A data source is a function that is able to retrieve data available anywhere (may it be a website, webservice, FTP, file,..) and return in a format compatible with the Data Model specification.

Usually a data source is composed of two parts:

  1. A connector: Handles the retrieval of the raw data.

  2. A formatter: Transform the raw data to follow the data model specification.

We get into the details for each component in the following sections

Connector specification

A connector is a function that handles the retrieval of data, it follows the prototype:

def xxx_connector(*args, **kwargs):
    """Retrieves data from xxxx.

    Arguments:
        argument_1(type): Explanation of what it does
        ...

    Returns:
        pandas.DataFrame
    """
    ...
    return pandas.DataFrame(...)

It must follow these rules:

  • It doesn’t have a fixed set of arguments, as it depends from the data we are trying to retrieve. It’s not the same a function that downloads a file, and has no need for arguments, that a function that connects to an API accepting for 5 diferent parameters.

  • It allows, however, use with the least possible amount of parameters, that is, accepting as many default arguments as possible.

  • It must return a pandas.DataFrame.

  • It have a docstring explaining its arguments and type.

  • All access to external data, as mapping of reference values is done at this step.
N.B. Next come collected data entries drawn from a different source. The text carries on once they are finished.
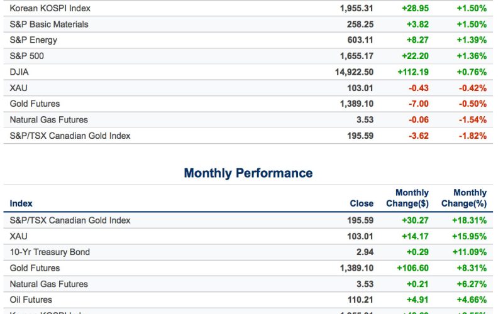This screenshot has height=314, width=503.
Task: Click the Monthly Performance heading
Action: 248,173
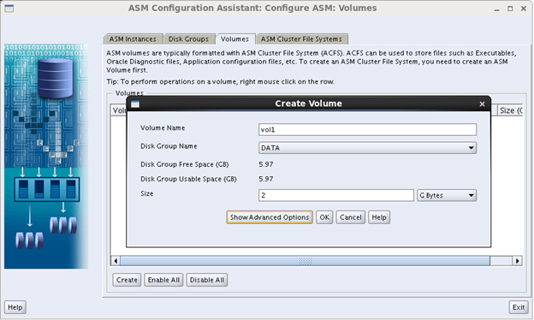Click the left scroll arrow of volumes table
The image size is (534, 320).
coord(116,261)
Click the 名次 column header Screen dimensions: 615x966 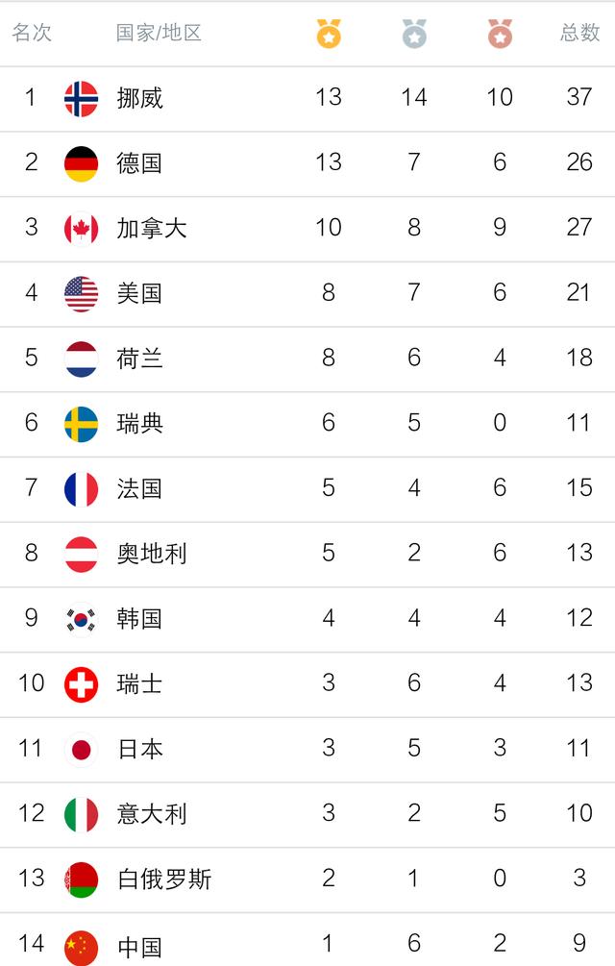click(32, 33)
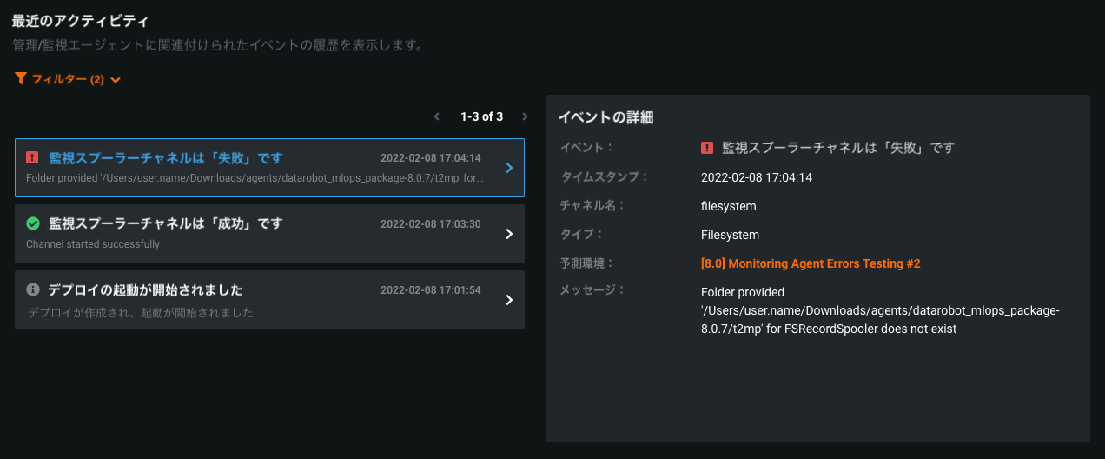Click the failed event timestamp 17:04:14 in list
Screen dimensions: 1105x459
430,158
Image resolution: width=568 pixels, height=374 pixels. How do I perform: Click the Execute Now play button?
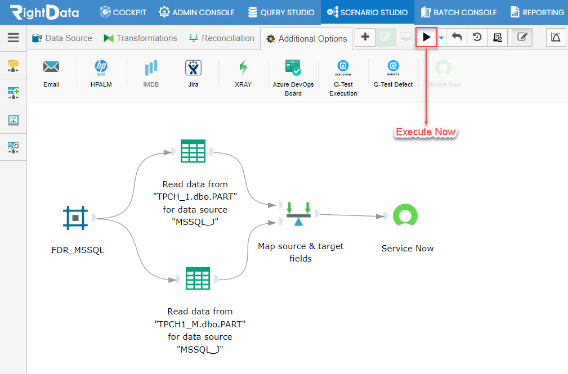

  • It’s named xxxx_connector where xxxx is the name of the source.

Formatter specification

A formatter is a function that recieves as only argument the pandas.DataFrame returned by the connector, and returns a pandas.DataFrame following the Data Model specification. It has a prototype:

def xxx_formatter(raw, *args, **kwargs):
    """Formats data retrieved from xxx.

    Arguments:
        raw(pandas.DataFrame):

    Returns:
        pandas.DataFrame
    """
    ... # pandas magic happens here

    return formatted_dataset

It must follow these rules:

  • Its first argument is a pandas.DataFrame and return a pandas.DataFrame too. In case that the connector allows to multiple formats and/or metrics in the data, additional parameters can be passed to the formatter too.

  • The returned pandas.DataFrame must follow the Data Model.

  • It’snamed xxx_formatter where xxx is the name of the source.

  • It should not access to any external data.

Data source specification

Data sources are functions that retrieve data and format them to follow the Data Model, internally, shouldn’t be more complex than:

def xxx(*args, **kwargs):
    """Data Source for xxx.

    Arguments:
        argument_1(type):
        ...

    Returns:
        pandas.DataFrame
    """
    data = xxx_connector(*args, **kwargs)
    return xxx_formatter(data)

It have to follow the rules:

  • It will have the same exact arguments that it’s connector and will return a pandas.DataFrame.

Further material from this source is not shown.